Los métodos de detección han evolucionado desde el famoso canario enjaulado que, gracias a su metabolismo más veloz, mostraba signos de asfixia antes que los seres humanos, pasando por los grisúmetros (faroles estancos que, gracias a las variaciones en el color y la intensidad de la llama, permitían identificar el gas) hasta los modernos detectores digitales.

El lavadero
Todo el carbón que se extraía de las capas era transportado por los pánzer hasta las vagonetas. Estas recorrían kilómetros de galerías hasta llegar al pozo del castillete donde ascendían para proseguir su viaje hasta descargar su contenido en unas tolvas que alimentaban las cintas transportadoras que dirigían el material hasta el lavadero. El personal de este, en su mayoría mujeres, separaba los fragmentos de rocas estériles del resto del material carbonoso en las cintas transportadoras.
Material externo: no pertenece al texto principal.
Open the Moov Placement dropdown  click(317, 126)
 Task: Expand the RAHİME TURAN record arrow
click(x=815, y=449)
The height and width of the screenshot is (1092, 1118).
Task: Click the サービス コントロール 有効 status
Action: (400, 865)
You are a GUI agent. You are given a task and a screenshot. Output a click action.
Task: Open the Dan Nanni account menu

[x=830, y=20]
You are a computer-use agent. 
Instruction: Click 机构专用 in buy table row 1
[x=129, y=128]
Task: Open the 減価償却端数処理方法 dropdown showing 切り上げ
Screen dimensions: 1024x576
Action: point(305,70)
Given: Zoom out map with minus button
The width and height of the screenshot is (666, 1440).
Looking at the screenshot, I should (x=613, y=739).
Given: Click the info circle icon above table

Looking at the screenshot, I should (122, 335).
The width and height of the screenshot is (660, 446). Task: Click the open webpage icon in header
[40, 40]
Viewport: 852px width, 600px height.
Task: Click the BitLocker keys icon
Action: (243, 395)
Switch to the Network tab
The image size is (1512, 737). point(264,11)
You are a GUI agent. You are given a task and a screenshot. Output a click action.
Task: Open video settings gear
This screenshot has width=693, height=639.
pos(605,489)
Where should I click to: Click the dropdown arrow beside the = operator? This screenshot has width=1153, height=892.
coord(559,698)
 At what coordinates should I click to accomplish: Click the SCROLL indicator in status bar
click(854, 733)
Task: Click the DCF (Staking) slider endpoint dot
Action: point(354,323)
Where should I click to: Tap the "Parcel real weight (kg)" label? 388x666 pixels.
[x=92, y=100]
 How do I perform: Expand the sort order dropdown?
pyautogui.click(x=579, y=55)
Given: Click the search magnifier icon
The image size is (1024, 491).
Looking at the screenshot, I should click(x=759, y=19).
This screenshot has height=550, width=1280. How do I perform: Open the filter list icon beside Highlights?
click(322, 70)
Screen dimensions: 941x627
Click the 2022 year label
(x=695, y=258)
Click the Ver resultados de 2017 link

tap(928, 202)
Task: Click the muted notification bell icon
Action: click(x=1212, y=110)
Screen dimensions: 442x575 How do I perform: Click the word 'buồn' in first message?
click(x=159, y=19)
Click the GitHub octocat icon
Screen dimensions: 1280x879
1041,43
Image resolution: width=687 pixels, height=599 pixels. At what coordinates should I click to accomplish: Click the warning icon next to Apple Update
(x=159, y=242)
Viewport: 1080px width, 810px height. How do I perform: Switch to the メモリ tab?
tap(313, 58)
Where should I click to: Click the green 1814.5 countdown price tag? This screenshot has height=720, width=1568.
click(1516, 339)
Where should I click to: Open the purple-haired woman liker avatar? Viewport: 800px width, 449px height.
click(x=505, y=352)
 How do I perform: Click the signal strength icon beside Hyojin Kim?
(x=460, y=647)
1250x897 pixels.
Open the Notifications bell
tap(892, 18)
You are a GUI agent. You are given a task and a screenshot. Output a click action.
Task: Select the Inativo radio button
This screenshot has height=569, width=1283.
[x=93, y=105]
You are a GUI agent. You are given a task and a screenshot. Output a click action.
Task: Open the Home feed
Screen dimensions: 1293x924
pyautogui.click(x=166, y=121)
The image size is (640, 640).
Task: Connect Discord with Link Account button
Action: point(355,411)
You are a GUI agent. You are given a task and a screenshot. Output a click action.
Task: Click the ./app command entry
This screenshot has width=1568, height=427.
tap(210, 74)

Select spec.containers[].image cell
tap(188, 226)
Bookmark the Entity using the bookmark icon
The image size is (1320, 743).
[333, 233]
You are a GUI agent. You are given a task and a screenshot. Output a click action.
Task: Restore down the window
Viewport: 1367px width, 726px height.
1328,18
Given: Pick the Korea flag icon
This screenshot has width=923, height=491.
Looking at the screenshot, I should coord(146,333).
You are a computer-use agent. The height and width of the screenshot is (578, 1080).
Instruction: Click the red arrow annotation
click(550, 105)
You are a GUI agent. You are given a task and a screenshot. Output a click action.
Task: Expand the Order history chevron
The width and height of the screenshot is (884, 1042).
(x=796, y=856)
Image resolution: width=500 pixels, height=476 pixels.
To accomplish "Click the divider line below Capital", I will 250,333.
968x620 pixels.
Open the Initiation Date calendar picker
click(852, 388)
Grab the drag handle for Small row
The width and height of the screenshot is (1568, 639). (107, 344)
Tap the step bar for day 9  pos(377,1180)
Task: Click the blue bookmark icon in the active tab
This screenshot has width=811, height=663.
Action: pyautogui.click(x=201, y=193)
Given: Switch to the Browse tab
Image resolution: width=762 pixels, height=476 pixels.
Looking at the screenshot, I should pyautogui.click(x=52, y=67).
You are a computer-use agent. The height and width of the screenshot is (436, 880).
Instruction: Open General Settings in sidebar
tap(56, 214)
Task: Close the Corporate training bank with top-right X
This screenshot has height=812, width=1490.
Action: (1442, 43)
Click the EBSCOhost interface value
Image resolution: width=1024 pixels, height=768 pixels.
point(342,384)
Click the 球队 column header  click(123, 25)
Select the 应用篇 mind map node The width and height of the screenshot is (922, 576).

En el lavadero, con la ayuda de unas grandes piscinas de agua, el carbón terminaba de separarse de la ganga rocosa al ser menos denso y flotar. Luego, unas cribas separaban el carbón en función de su tamaño. Los productos de mayores dimensiones se utilizaban para el consumo individual, mientras que el menudo se enviaba a las centrales térmicas.

La fragua y el botiquín
Aparte, existía una fragua donde el personal especializado reparaba las herramientas de los mineros y fabricaba réplicas de las piezas de las grandes máquinas cuando era necesario reemplazarlas. Por otro lado, existía un pequeño botiquín con un sanitario especializado en tratar las afecciones habituales de los mineros, principalmente lesiones oculares por las partículas de roca que podían alojarse en los ojos. Si la lesión era mayor, se enviaba al paciente a un hospital. En ese espacio tenían preparados elementos de rescate de los trabajadores en caso de derrumbe, entre los que destacaban una mochila con oxígeno y un aparato para inmovilizar la columna vertebral, conocido como extricador, que se utilizaba para extrer a la persona arrastrándola por las estrechas galerías de la explotación.

Finalmente, la visita al museo minero Pozo Julia, gracias a los guías Mark, Chencho, José, Alegría y Fidel, me ha permitido apreciar más todavía el trabajo que, durante décadas, desempeñaron los mineros para hacer posible que llegase el calor y la electricidad a nuestros hogares e industrias. Además, gracias a ellos pude disfrutar recordando mi infancia en un pueblo magnífico que creció gracias a la minería y al sacrificio de muchas familias, permitiendo que prosperase la comarca de El Bierzo.